What is required:
Apart from the pictures, every line below is to be set down exactly.

Source information:
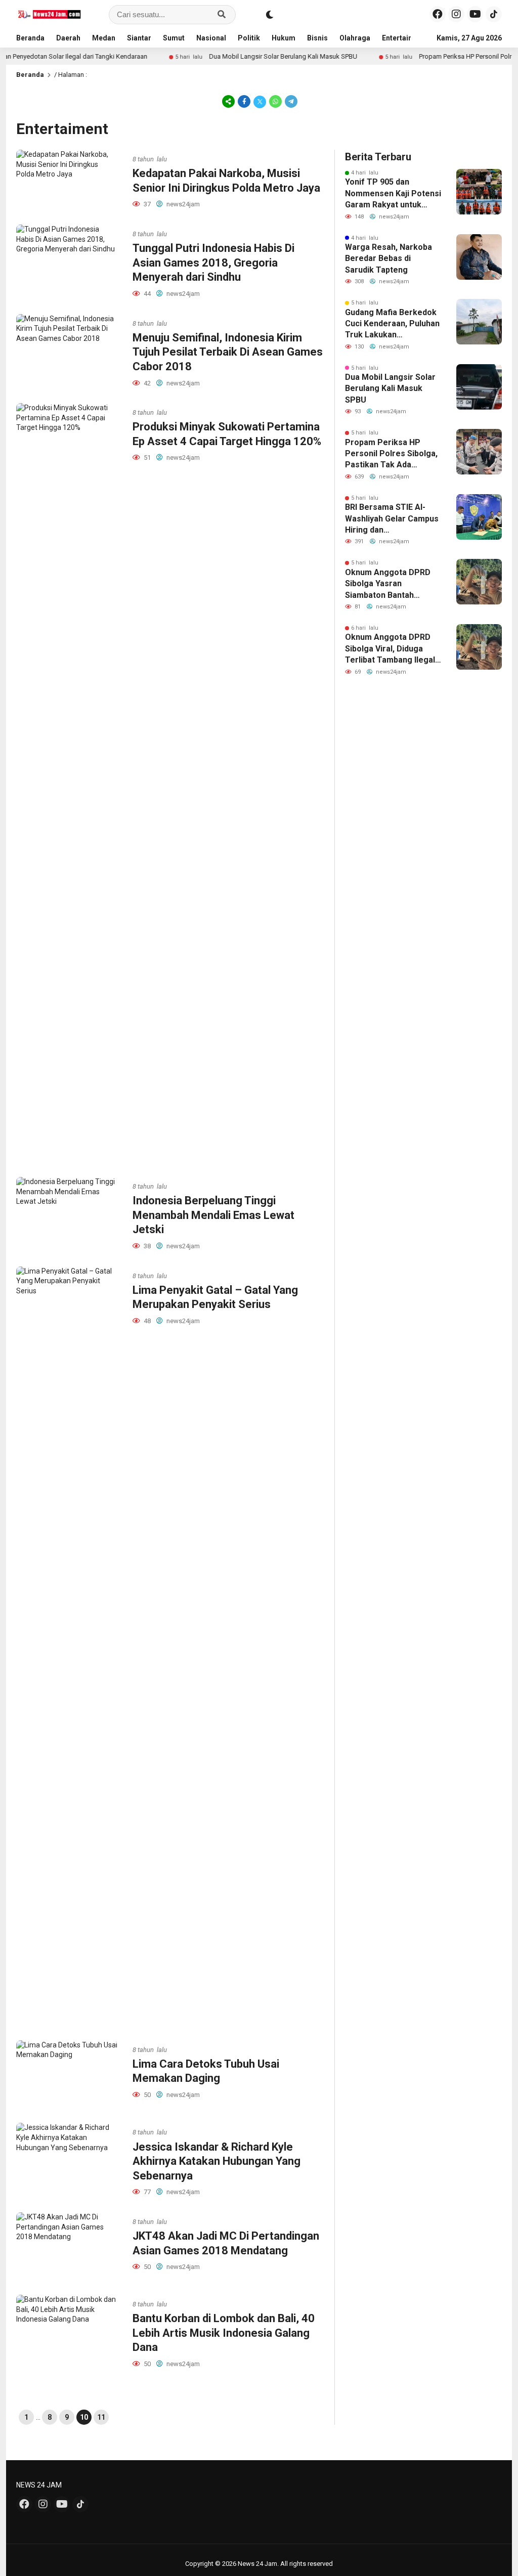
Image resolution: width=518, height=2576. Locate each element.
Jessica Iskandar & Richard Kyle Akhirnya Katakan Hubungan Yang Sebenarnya (216, 2161)
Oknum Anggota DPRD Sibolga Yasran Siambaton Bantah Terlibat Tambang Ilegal (390, 584)
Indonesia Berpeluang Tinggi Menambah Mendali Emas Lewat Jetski (213, 1215)
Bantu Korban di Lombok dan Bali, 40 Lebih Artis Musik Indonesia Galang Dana (224, 2332)
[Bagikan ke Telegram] (290, 101)
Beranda (30, 38)
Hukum (283, 38)
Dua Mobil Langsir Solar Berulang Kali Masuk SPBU (246, 56)
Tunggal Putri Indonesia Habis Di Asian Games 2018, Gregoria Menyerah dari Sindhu (213, 262)
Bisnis (317, 38)
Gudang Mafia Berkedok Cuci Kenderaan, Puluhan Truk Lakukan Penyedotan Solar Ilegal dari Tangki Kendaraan (392, 324)
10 (84, 2417)
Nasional (211, 38)
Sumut (174, 38)
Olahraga (354, 38)
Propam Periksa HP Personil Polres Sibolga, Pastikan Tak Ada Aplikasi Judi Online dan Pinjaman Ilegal (391, 454)
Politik (249, 38)
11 (101, 2417)
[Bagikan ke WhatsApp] (275, 101)
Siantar (139, 38)
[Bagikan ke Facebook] (244, 101)
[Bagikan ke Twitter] (260, 101)
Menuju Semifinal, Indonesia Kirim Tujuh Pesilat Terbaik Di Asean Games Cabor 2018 (228, 352)
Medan (103, 38)
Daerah (68, 38)
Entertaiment (403, 38)
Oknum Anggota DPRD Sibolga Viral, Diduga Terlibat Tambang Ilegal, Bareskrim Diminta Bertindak (391, 649)
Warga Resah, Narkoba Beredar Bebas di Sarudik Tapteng (388, 258)
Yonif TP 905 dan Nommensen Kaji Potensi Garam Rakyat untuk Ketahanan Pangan (393, 193)
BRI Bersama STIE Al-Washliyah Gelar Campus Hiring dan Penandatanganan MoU (392, 519)
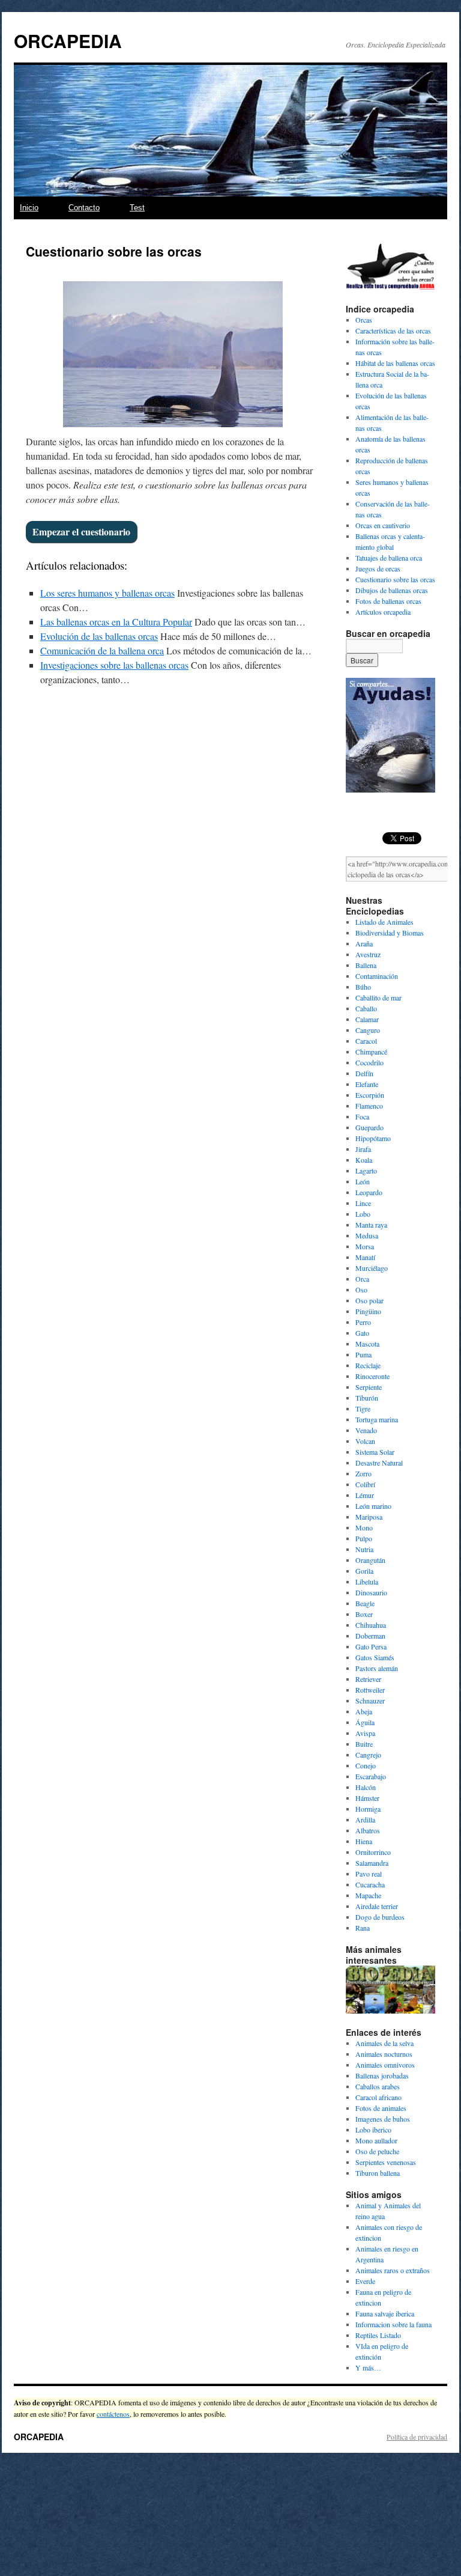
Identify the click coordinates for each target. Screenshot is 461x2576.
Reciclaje (368, 1365)
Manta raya (371, 1224)
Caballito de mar (378, 997)
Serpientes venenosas (385, 2162)
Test (137, 207)
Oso (361, 1289)
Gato (362, 1333)
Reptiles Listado (378, 2335)
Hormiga (368, 1808)
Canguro (367, 1030)
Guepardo (369, 1127)
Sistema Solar (374, 1452)
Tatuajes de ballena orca (388, 557)
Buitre (364, 1744)
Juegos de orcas (377, 568)
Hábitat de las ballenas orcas (395, 363)
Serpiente (368, 1387)
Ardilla (365, 1819)
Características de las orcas (393, 330)
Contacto (84, 207)
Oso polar (369, 1300)
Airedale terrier (376, 1906)
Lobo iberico (373, 2129)
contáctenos (113, 2414)
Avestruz (368, 954)
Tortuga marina (376, 1419)
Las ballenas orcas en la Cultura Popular (116, 621)
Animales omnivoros (385, 2064)
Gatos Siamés (374, 1657)
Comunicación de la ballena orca (102, 650)
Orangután (370, 1560)
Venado (366, 1430)
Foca (362, 1116)
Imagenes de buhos (382, 2119)
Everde (365, 2281)
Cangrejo (368, 1754)
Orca (362, 1278)
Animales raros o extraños (392, 2270)
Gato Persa (371, 1646)
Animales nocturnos (383, 2054)
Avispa (365, 1733)
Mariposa (368, 1516)
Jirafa (363, 1149)
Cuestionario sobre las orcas (395, 579)
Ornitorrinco (373, 1852)
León (362, 1181)
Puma (363, 1354)
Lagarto (366, 1170)
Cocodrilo (369, 1062)
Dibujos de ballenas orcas (391, 590)
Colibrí (365, 1484)
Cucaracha (370, 1884)
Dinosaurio (371, 1592)
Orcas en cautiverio (382, 525)
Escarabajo (370, 1776)
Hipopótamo (373, 1138)
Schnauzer (370, 1700)
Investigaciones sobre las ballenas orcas (114, 665)
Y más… (368, 2367)
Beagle (365, 1603)
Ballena (365, 965)
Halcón (365, 1787)
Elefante (366, 1084)
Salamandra (371, 1863)
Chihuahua (370, 1625)
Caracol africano (378, 2097)
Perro (363, 1322)
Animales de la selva (384, 2043)
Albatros (367, 1830)
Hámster (367, 1798)
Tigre (362, 1408)
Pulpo (363, 1538)
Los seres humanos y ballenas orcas (107, 592)
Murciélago (371, 1268)
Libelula (366, 1581)
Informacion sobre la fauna (393, 2324)
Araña (364, 943)
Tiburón (366, 1397)
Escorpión (369, 1095)
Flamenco (369, 1105)
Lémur (364, 1495)
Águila (365, 1722)
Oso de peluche (377, 2151)
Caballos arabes (377, 2086)
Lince (363, 1203)
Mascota (367, 1343)
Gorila (364, 1571)
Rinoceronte (372, 1376)
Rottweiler (370, 1689)
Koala (363, 1160)
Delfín (364, 1073)
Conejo (365, 1765)
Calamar (367, 1019)
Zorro (363, 1473)
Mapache (368, 1895)
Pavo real (368, 1873)
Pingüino (368, 1311)
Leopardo (368, 1192)
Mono (364, 1527)
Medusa (366, 1235)
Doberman (370, 1635)
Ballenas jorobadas (382, 2075)
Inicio (29, 207)
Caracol (366, 1041)
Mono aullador (376, 2140)
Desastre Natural (379, 1462)
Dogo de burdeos (380, 1917)
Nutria (364, 1549)
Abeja (363, 1711)
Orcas (363, 319)
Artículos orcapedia (383, 612)
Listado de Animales (384, 922)
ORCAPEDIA (68, 40)
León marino (373, 1506)
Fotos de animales (380, 2108)
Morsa (364, 1246)
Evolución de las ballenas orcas (99, 636)
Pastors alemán (376, 1668)
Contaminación (376, 976)
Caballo (366, 1008)
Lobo (362, 1214)
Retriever (368, 1679)
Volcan (365, 1441)
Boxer (364, 1614)
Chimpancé (371, 1051)
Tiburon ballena (377, 2173)
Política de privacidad (417, 2436)
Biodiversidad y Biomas (389, 932)
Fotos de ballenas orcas (388, 601)
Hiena (363, 1841)
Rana (362, 1927)
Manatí (365, 1257)
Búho (363, 986)
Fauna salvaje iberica (384, 2313)
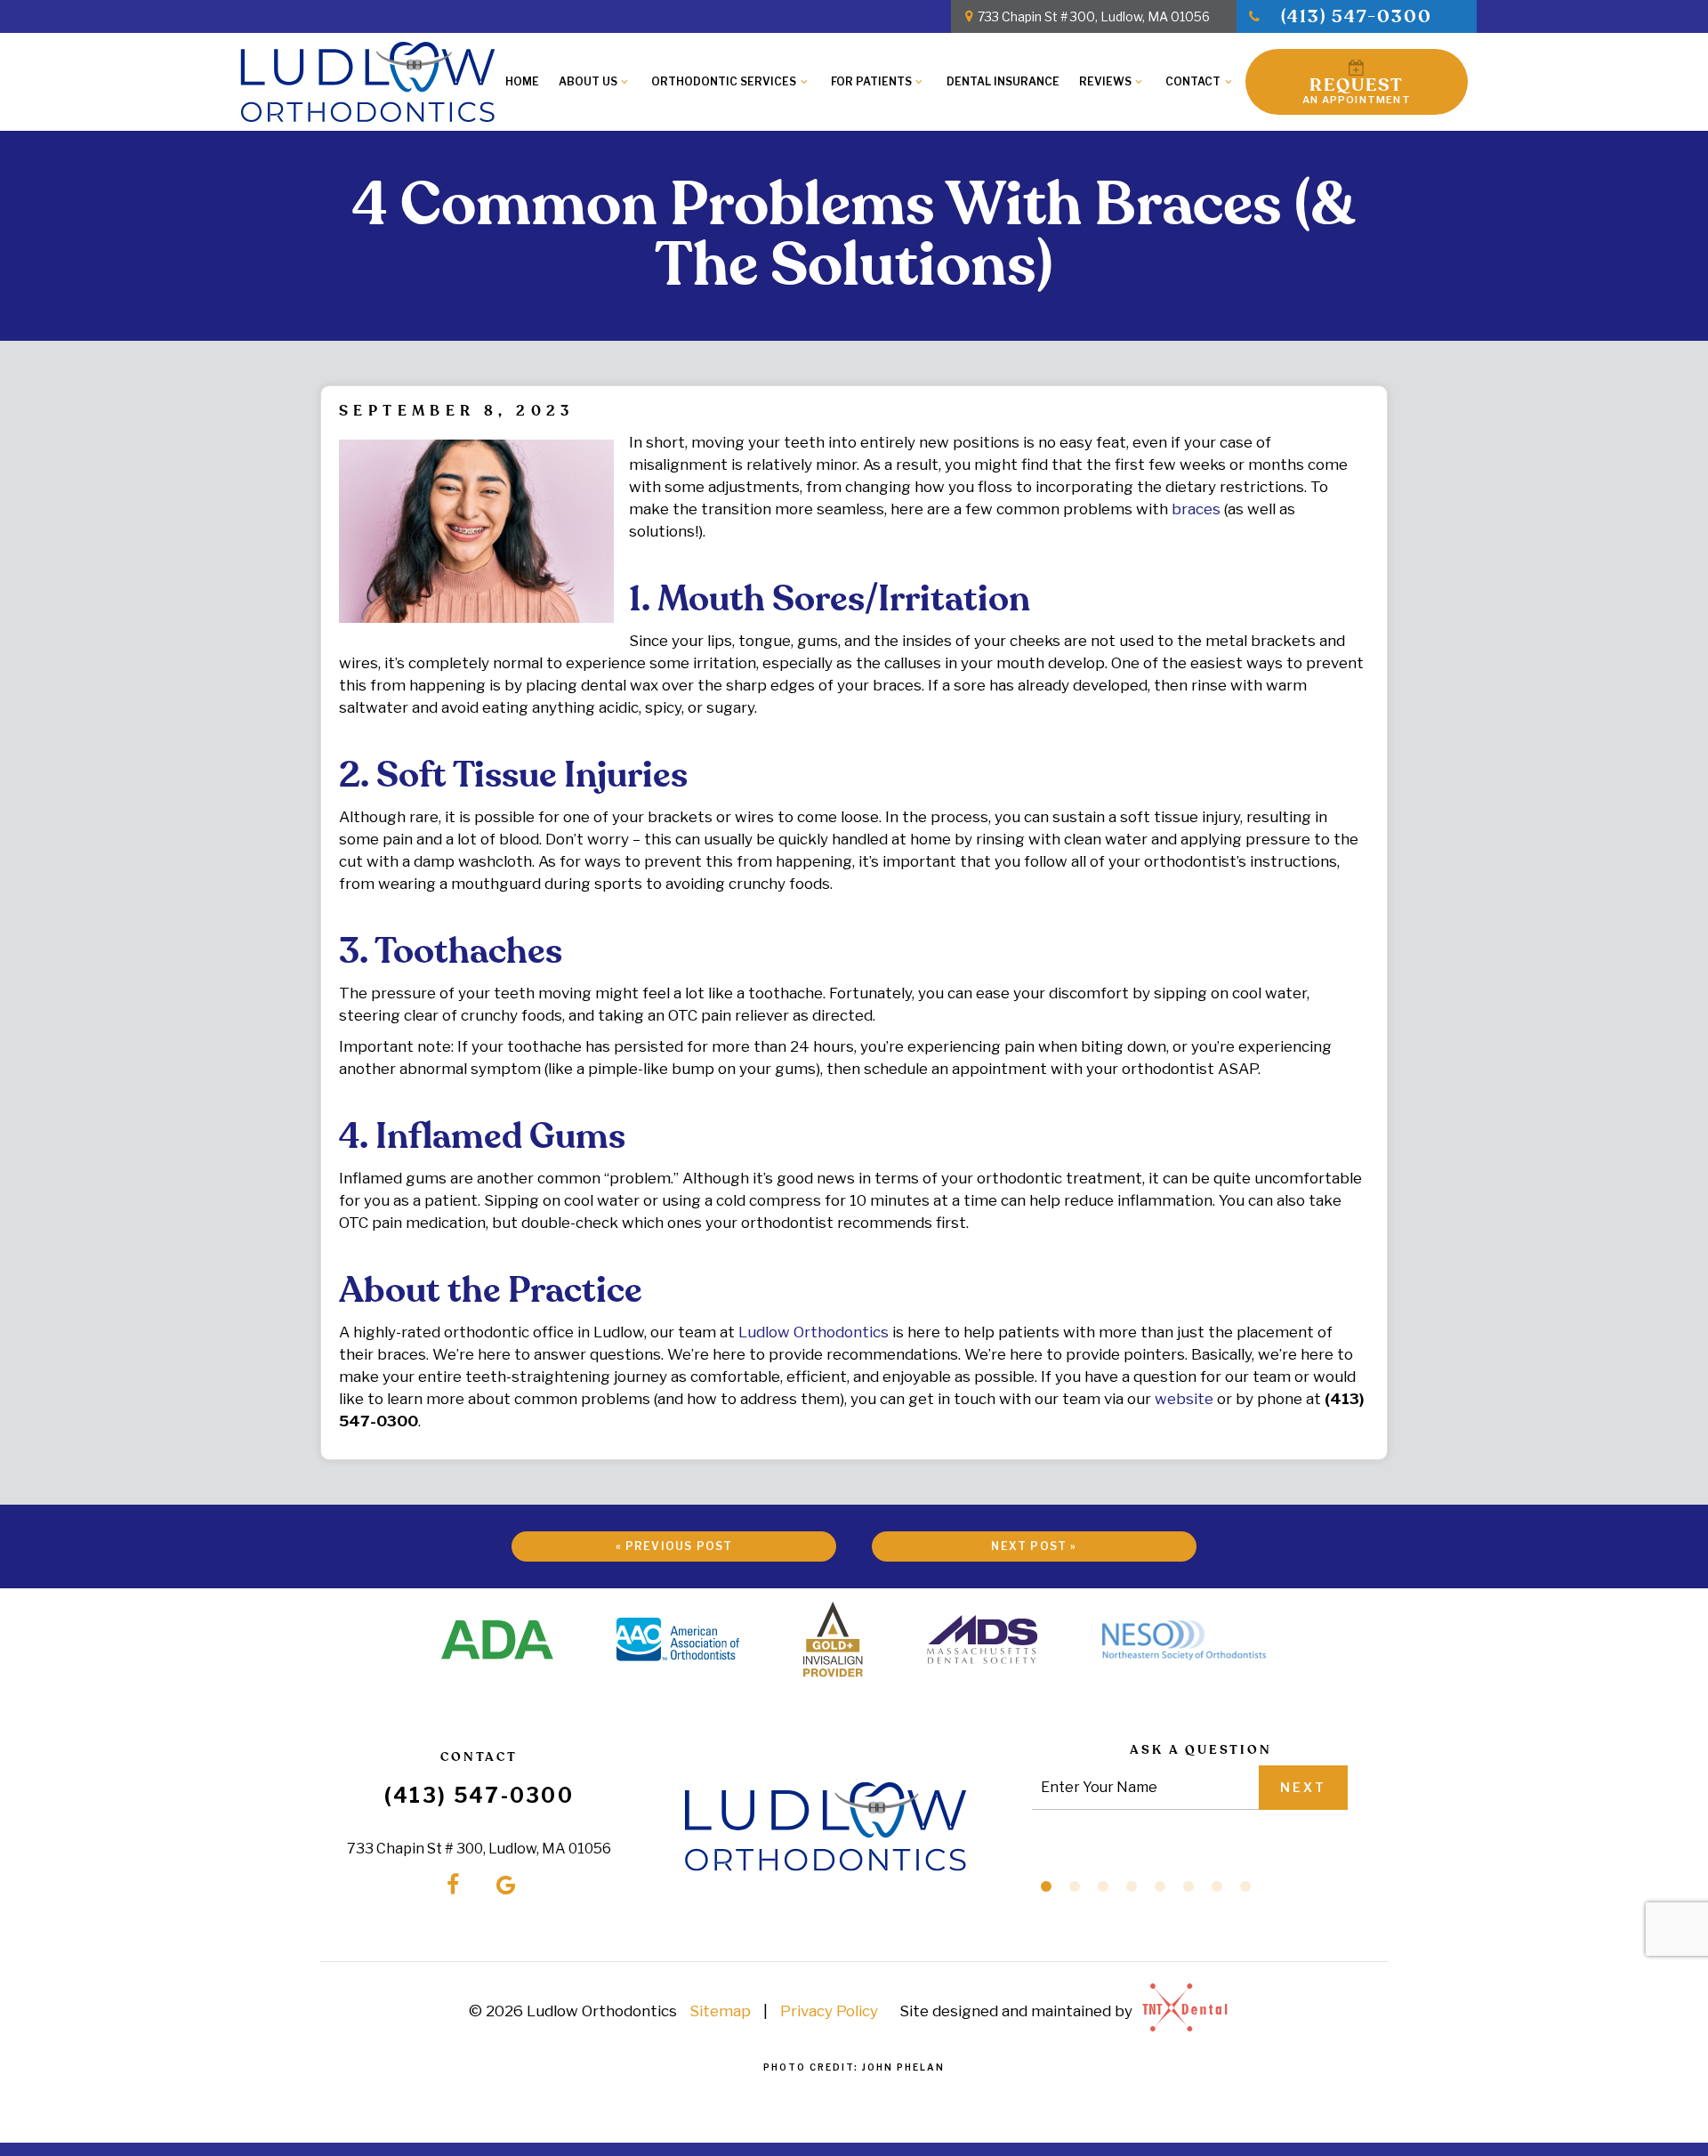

Expected output:
Image resolution: width=518, height=2576. Locate each element.
Jessica Iskandar & Richard Kyle Akhirnya Katakan Hubungan Yang Sebenarnya (216, 2161)
Oknum Anggota DPRD Sibolga Yasran Siambaton Bantah Terlibat Tambang Ilegal (390, 584)
Indonesia Berpeluang Tinggi Menambah Mendali Emas Lewat Jetski (213, 1215)
Bantu Korban di Lombok dan Bali, 40 Lebih Artis Musik Indonesia Galang Dana (224, 2332)
[Bagikan ke Telegram] (290, 101)
Beranda (30, 38)
Hukum (283, 38)
Dua Mobil Langsir Solar Berulang Kali Masuk SPBU (246, 56)
Tunggal Putri Indonesia Habis Di Asian Games 2018, Gregoria Menyerah dari Sindhu (213, 262)
Bisnis (317, 38)
Gudang Mafia Berkedok Cuci Kenderaan, Puluhan Truk Lakukan Penyedotan Solar Ilegal dari Tangki Kendaraan (392, 324)
10 (84, 2417)
Nasional (211, 38)
Sumut (174, 38)
Olahraga (354, 38)
Propam Periksa HP Personil Polres Sibolga, Pastikan Tak Ada Aplikasi Judi Online dan Pinjaman Ilegal (391, 454)
Politik (249, 38)
11 (101, 2417)
[Bagikan ke WhatsApp] (275, 101)
Siantar (139, 38)
[Bagikan ke Facebook] (244, 101)
[Bagikan ke Twitter] (260, 101)
Menuju Semifinal, Indonesia Kirim Tujuh Pesilat Terbaik Di Asean Games Cabor 2018 (228, 352)
Medan (103, 38)
Daerah (68, 38)
Entertaiment (403, 38)
Oknum Anggota DPRD Sibolga Viral, Diduga Terlibat Tambang Ilegal, Bareskrim Diminta Bertindak (391, 649)
Warga Resah, Narkoba Beredar Bebas di Sarudik Tapteng (388, 258)
Yonif TP 905 dan Nommensen Kaji Potensi Garam Rakyat untuk Ketahanan Pangan (393, 193)
BRI Bersama STIE Al-Washliyah Gelar Campus Hiring dan Penandatanganan MoU (392, 519)
Identify the click coordinates for each target. Screenshot is 461x2576.
Reciclaje (368, 1365)
Manta raya (371, 1224)
Caballito de mar (378, 997)
Serpientes venenosas (385, 2162)
Test (137, 207)
Oso (361, 1289)
Gato (362, 1333)
Reptiles Listado (378, 2335)
Hormiga (368, 1808)
Canguro (367, 1030)
Guepardo (369, 1127)
Sistema Solar (374, 1452)
Tatuajes de ballena orca (388, 557)
Buitre (364, 1744)
Juegos de orcas (377, 568)
Hábitat de las ballenas orcas (395, 363)
Serpiente (368, 1387)
Ardilla (365, 1819)
Características de las orcas (393, 330)
Contacto (84, 207)
Oso polar (369, 1300)
Airedale terrier (376, 1906)
Lobo iberico (373, 2129)
contáctenos (113, 2414)
Avestruz (368, 954)
Tortuga marina (376, 1419)
Las ballenas orcas en la Cultura Popular (116, 621)
Animales omnivoros (385, 2064)
Gatos Siamés (374, 1657)
Comunicación de la ballena orca (102, 650)
Orangután (370, 1560)
Venado (366, 1430)
Foca (362, 1116)
Imagenes de buhos (382, 2119)
Everde (365, 2281)
Cangrejo (368, 1754)
Orca (362, 1278)
Animales raros o extraños (392, 2270)
Gato Persa (371, 1646)
Animales nocturnos (383, 2054)
Avispa (365, 1733)
Mariposa (368, 1516)
Jirafa (363, 1149)
Cuestionario sobre las orcas (395, 579)
Ornitorrinco (373, 1852)
León (362, 1181)
Puma (363, 1354)
Lagarto (366, 1170)
Cocodrilo (369, 1062)
Dibujos de ballenas orcas (391, 590)
Colibrí (365, 1484)
Cucaracha (370, 1884)
Dinosaurio (371, 1592)
Orcas en cautiverio (382, 525)
Escarabajo (370, 1776)
Hipopótamo (373, 1138)
Schnauzer (370, 1700)
Investigaciones sobre las ballenas orcas (114, 665)
Y más… (368, 2367)
Beagle (365, 1603)
Ballena (365, 965)
Halcón (365, 1787)
Elefante (366, 1084)
Salamandra (371, 1863)
Chihuahua (370, 1625)
Caracol africano (378, 2097)
Perro (363, 1322)
Animales de la selva (384, 2043)
Albatros (367, 1830)
Hámster (367, 1798)
Tigre (362, 1408)
Pulpo (363, 1538)
Los seres humanos y ballenas orcas (107, 592)
Murciélago (371, 1268)
Libelula (366, 1581)
Informacion sobre la fauna (393, 2324)
Araña (364, 943)
Tiburón (366, 1397)
Escorpión (369, 1095)
Flamenco (369, 1105)
Lémur (364, 1495)
Águila (365, 1722)
Oso de peluche (377, 2151)
Caballos arabes (377, 2086)
Lince (363, 1203)
Mascota (367, 1343)
Gorila (364, 1571)
Rinoceronte (372, 1376)
Rottweiler (370, 1689)
Koala (363, 1160)
Delfín (364, 1073)
Conejo (365, 1765)
Calamar (367, 1019)
Zorro (363, 1473)
Mapache (368, 1895)
Pavo real (368, 1873)
Pingüino (368, 1311)
Leopardo (368, 1192)
Mono (364, 1527)
Medusa (366, 1235)
Doberman (370, 1635)
Ballenas jorobadas (382, 2075)
Inicio (29, 207)
Caracol (366, 1041)
Mono aullador (376, 2140)
Desastre Natural (379, 1462)
Dogo de burdeos (380, 1917)
Nutria (364, 1549)
Abeja (363, 1711)
Orcas (363, 319)
Artículos orcapedia (383, 612)
Listado de Animales (384, 922)
ORCAPEDIA (68, 40)
León marino (373, 1506)
Fotos de animales (380, 2108)
Morsa (364, 1246)
Evolución de las ballenas orcas (99, 636)
Pastors alemán (376, 1668)
Contaminación (376, 976)
Caballo (366, 1008)
Lobo (362, 1214)
Retriever (368, 1679)
Volcan (365, 1441)
Boxer (364, 1614)
Chimpancé (371, 1051)
Tiburon ballena (377, 2173)
Política de privacidad (417, 2436)
Biodiversidad y Biomas (389, 932)
Fotos de ballenas orcas (388, 601)
Hiena (363, 1841)
Rana (362, 1927)
Manatí (365, 1257)
Búho (363, 986)
Fauna salvaje iberica (384, 2313)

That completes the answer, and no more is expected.